After presenting her paper in Yerevan, she will travel to Venice, where she will study the Armenian language at Ca' Foscari University of Venice. While there, she will be an active participant at the Armenian Pavilion in the Venice Biennale.

“Art history is a multifaceted world, but there is a niche for anyone eager and driven enough to carve it out for themselves,” says Piñon. Piñon received her master’s in art history from Meadows in 2015.

Lexy Damianos sees diamonds in her future.

A new administrator for the head of the jewelry department at Christie’s in New York City, the 2015 graduate with bachelor’s degrees in art history and history started getting familiar with the famous auction house in summer 2014.
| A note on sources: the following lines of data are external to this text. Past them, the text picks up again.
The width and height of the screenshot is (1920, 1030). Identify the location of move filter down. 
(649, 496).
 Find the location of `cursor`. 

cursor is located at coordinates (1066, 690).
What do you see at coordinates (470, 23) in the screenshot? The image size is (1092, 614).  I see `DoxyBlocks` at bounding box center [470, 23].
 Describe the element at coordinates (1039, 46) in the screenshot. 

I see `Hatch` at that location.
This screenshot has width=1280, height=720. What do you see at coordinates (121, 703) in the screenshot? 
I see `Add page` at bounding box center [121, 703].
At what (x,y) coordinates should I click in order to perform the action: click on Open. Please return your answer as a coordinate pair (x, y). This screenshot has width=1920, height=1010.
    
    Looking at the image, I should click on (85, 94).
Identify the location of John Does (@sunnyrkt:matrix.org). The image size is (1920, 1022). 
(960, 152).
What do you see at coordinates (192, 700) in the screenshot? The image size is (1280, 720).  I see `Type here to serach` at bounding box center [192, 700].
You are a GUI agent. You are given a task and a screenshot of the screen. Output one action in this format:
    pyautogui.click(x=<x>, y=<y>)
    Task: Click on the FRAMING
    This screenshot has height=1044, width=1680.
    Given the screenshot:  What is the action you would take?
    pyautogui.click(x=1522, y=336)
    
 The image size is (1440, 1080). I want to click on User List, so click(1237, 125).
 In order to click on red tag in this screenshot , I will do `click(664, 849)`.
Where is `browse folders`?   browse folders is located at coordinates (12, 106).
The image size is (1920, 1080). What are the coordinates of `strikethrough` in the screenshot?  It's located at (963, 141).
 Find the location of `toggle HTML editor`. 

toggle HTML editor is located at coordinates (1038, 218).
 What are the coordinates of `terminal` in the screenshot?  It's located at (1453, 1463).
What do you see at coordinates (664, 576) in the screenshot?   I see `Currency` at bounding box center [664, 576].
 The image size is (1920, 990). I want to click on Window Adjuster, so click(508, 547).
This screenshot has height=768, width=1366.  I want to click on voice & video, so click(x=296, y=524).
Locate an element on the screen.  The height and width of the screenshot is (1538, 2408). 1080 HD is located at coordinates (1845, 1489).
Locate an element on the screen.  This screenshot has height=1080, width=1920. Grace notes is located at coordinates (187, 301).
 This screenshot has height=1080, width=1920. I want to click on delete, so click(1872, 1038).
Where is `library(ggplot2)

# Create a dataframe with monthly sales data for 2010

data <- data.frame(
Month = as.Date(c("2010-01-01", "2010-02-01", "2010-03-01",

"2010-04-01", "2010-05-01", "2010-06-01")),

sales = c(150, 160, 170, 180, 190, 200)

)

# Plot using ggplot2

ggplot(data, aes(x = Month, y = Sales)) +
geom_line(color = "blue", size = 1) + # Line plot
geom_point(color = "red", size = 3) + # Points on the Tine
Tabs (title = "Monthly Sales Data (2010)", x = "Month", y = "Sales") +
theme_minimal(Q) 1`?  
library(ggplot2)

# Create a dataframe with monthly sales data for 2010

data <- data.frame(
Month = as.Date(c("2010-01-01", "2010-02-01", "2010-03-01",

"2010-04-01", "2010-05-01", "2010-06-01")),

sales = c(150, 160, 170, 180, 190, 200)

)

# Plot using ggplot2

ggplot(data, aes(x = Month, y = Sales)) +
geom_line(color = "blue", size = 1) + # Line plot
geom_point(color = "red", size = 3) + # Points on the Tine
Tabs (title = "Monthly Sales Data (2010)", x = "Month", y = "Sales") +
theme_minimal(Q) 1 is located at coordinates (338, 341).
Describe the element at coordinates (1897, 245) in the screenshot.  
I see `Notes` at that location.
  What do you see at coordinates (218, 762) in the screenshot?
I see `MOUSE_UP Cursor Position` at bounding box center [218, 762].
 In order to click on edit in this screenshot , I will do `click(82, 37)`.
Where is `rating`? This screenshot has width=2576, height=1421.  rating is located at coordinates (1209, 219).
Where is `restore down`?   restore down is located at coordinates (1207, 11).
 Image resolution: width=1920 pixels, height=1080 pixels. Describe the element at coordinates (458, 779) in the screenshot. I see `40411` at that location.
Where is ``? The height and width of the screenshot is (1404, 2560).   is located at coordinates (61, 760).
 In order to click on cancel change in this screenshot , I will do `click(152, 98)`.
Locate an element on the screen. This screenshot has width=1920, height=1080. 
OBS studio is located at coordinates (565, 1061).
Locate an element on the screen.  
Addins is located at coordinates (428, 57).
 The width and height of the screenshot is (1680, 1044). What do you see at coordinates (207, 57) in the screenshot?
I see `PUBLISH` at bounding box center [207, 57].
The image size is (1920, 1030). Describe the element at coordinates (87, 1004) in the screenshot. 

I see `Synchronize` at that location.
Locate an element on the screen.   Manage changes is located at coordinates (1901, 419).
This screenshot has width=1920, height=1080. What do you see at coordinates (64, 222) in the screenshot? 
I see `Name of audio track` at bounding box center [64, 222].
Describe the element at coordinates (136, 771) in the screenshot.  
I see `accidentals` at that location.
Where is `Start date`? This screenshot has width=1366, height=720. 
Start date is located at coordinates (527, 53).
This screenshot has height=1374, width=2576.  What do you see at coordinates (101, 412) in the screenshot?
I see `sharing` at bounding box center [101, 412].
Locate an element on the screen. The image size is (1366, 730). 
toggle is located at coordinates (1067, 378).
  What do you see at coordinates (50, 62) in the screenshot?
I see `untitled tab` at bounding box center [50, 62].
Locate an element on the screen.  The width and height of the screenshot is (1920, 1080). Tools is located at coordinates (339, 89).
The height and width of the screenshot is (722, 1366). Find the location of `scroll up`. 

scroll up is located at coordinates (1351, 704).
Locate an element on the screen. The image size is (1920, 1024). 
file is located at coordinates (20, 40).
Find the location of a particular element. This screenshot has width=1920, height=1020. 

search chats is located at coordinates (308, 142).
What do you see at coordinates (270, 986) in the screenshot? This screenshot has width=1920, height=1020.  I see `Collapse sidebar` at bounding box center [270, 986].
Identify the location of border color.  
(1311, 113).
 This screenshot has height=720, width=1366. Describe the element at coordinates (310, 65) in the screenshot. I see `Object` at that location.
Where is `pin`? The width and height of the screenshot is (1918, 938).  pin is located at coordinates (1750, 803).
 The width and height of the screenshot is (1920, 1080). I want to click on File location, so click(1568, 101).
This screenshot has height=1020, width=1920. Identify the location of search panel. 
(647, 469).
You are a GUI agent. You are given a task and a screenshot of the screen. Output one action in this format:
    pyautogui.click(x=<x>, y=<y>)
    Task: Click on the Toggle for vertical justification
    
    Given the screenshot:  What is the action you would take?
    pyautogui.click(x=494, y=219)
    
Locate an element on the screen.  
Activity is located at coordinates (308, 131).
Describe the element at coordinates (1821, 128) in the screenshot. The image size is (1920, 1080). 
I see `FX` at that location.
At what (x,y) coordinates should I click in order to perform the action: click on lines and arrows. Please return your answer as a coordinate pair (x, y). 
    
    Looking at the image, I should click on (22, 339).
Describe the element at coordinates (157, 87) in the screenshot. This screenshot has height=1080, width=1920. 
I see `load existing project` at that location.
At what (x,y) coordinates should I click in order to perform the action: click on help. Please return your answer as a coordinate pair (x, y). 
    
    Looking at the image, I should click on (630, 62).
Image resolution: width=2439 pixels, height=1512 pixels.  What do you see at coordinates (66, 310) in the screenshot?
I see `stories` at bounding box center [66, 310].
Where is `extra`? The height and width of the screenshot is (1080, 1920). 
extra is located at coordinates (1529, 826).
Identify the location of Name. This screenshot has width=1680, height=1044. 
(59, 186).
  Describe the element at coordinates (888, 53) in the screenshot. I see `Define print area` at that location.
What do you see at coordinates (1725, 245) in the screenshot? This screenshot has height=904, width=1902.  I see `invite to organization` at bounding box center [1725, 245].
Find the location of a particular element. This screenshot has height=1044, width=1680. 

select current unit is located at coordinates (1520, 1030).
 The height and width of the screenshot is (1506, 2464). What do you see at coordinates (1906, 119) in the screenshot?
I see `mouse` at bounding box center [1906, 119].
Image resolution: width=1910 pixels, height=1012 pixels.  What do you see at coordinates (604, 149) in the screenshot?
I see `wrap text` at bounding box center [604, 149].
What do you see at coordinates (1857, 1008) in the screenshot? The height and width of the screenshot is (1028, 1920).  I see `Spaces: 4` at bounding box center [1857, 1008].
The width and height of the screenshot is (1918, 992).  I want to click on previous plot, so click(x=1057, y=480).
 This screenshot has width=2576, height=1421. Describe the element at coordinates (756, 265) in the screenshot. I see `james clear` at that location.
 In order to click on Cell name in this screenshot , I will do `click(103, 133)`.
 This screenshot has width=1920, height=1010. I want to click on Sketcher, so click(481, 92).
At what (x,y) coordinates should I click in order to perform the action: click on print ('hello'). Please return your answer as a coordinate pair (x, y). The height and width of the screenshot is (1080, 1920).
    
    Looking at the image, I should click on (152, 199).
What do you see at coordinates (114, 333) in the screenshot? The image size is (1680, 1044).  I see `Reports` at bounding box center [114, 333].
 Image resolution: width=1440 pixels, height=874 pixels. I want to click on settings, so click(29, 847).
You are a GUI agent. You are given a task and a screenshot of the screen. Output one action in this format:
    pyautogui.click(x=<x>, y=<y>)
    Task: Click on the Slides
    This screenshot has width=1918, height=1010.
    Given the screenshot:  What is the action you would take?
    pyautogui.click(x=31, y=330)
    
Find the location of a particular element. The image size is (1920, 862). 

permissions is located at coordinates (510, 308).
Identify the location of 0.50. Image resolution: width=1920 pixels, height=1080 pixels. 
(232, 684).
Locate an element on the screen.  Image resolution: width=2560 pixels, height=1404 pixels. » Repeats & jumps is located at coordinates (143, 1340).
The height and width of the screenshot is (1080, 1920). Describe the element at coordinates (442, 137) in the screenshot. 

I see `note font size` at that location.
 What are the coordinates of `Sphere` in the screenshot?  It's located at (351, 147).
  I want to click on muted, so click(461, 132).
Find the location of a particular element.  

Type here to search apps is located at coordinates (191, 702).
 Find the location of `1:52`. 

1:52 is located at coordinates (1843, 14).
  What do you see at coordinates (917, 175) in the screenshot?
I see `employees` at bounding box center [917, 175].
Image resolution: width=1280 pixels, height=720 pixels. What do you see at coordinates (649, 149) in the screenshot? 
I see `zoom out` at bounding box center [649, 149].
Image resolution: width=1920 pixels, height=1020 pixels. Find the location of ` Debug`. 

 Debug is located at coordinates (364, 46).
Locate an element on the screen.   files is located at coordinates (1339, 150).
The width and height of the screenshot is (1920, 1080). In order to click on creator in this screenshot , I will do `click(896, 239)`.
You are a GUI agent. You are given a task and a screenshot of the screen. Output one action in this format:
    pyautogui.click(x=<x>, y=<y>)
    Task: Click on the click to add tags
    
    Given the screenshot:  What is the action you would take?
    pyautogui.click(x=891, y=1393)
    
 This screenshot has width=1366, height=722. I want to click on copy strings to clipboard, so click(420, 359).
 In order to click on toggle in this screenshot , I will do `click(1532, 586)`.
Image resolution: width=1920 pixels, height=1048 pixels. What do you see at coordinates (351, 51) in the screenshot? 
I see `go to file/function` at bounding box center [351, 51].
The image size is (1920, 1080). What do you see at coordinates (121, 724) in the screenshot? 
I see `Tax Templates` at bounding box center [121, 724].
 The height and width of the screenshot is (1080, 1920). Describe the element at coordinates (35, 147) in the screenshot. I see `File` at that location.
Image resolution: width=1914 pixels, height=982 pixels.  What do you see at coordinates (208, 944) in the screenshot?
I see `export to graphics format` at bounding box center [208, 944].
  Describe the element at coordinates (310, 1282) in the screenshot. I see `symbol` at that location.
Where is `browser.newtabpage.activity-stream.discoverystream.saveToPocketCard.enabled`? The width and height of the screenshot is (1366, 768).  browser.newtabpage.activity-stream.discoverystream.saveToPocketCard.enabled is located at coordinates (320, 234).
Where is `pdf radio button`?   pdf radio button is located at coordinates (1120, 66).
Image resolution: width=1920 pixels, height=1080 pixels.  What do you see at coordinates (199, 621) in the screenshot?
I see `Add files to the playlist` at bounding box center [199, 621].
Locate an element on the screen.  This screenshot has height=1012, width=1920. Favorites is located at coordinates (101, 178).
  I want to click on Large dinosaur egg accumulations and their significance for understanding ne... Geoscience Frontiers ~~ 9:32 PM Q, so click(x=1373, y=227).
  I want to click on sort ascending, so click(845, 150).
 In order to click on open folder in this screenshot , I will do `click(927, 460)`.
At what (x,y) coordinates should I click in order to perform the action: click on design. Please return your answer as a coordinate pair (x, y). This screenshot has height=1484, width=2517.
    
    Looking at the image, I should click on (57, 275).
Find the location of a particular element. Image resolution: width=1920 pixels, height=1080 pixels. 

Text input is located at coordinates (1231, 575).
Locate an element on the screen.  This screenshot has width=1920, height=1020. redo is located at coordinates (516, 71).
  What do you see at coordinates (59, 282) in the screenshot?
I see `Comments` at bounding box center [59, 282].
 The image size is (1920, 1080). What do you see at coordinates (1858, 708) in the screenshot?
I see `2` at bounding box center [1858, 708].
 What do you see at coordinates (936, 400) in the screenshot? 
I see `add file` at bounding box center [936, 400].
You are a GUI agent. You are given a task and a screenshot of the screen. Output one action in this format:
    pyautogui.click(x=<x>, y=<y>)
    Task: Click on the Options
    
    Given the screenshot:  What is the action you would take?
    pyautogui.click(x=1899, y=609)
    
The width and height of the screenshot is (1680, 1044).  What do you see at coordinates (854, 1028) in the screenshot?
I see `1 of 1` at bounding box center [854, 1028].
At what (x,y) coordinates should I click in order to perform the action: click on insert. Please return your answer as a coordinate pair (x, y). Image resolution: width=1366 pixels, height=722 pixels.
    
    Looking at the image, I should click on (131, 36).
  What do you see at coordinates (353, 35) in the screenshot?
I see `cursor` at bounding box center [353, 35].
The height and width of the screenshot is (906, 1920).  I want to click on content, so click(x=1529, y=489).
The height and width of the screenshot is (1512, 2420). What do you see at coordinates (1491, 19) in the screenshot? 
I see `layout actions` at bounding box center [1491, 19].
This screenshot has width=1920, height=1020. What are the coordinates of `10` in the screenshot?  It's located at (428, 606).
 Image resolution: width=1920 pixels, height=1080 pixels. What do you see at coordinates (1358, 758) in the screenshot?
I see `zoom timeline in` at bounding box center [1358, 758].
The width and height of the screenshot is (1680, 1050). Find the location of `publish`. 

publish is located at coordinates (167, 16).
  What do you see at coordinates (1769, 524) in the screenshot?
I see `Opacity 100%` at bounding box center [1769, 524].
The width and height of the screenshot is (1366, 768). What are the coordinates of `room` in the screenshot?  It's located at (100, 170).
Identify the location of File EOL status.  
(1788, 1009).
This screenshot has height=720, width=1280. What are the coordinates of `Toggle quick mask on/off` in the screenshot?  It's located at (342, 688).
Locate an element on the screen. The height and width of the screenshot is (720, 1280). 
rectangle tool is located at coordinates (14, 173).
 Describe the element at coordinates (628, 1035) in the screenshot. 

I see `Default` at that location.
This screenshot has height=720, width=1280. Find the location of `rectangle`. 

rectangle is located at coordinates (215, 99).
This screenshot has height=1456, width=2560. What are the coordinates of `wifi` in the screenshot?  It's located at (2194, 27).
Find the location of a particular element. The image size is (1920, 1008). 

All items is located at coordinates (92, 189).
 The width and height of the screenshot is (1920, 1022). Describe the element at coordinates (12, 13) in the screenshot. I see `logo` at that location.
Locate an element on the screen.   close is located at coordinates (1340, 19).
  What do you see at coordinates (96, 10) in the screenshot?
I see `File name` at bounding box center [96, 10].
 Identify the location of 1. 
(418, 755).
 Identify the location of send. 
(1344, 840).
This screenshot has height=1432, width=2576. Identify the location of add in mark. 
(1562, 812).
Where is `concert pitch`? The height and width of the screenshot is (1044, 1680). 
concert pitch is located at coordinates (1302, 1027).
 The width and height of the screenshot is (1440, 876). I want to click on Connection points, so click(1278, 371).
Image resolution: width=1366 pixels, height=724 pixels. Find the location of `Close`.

“I interned in the jewelry department after my junior year at Meadows, so I’m fairly familiar with what I’ll be doing when I start my new position in July,” says Damianos. “I’ll be providing sales support during the auction cycle, working with clients interested in buying and selling jewelry, and working with jewelry dealers, in addition to administrative work for the head of the department.”

Lexy Damianos interned for Christie’s in New York City and is now a full-time employee.

Damianos says the research skills she gained in her Meadows art history classes have been advantageous. “Even though I'm not doing research strictly for a research paper anymore, the same skills are helpful in my work,” she says, citing database experience, primary source analysis and learning how to be thorough with her resources as key components of her education. “Also, the practice of ‘looking,’ really carefully observing a piece of art or jewelry, is something I learned while at SMU. Professor [Pamela] Patton urged us to sit and spend time with a work of art before attempting to write about it. This critical looking skill has proved invaluable.”

Kandi Doming (B.A. Art History and B.S. Anthropology, ’14) is now a Fulbright scholar.

Doming is one of four U.S. students selected this year to receive a special grant to attend VU University in Amsterdam, The Netherlands this fall, where she’ll be studying Mediterranean archaeology.

“The master’s program at VU looks at different aspects of material culture and the social roles that objects and buildings have had for the people of the past,” says Doming. “This specialization includes studies of material sciences, material culture and museum archaeology.”

Kandi Doming, far right, with fellow student archaeologists at Poggio Colla in Italy, 2013.

While a Meadows undergrad, Doming spent time at the Poggio Colla archaeological site in Tuscany, Italy, studying Etruscan artifacts and history. Archaeologists consider the site important because it has undisturbed habitation layers that span much of Etruscan history. Poggio Colla was inhabited as early at the seventh century BCE. Excavations to date have revealed well-defined fortification walls, an extensive necropolis area and the rare remains of an archaic monumental building.

“While studying art history at SMU I had a wide variety of courses that focused on different regions and cultures throughout human history,” says Doming. “I really feel like these classes complimented the other courses I was taking for anthropology and helped me realize that, while I am still interested in museum work, I was really interested in being a part of the excavation, recovery and interpretation of what artifacts meant for prehistoric people.”

When asked what advice she would give to younger students who are unsure of which degree to pursue, Doming says she would encourage them to first picture how they see themselves 30 years in the future. “Then, think about what kind of jobs will fit into that image and find a career that can also be a lifelong passion,” she says, “and know that it’s okay to change your mind!”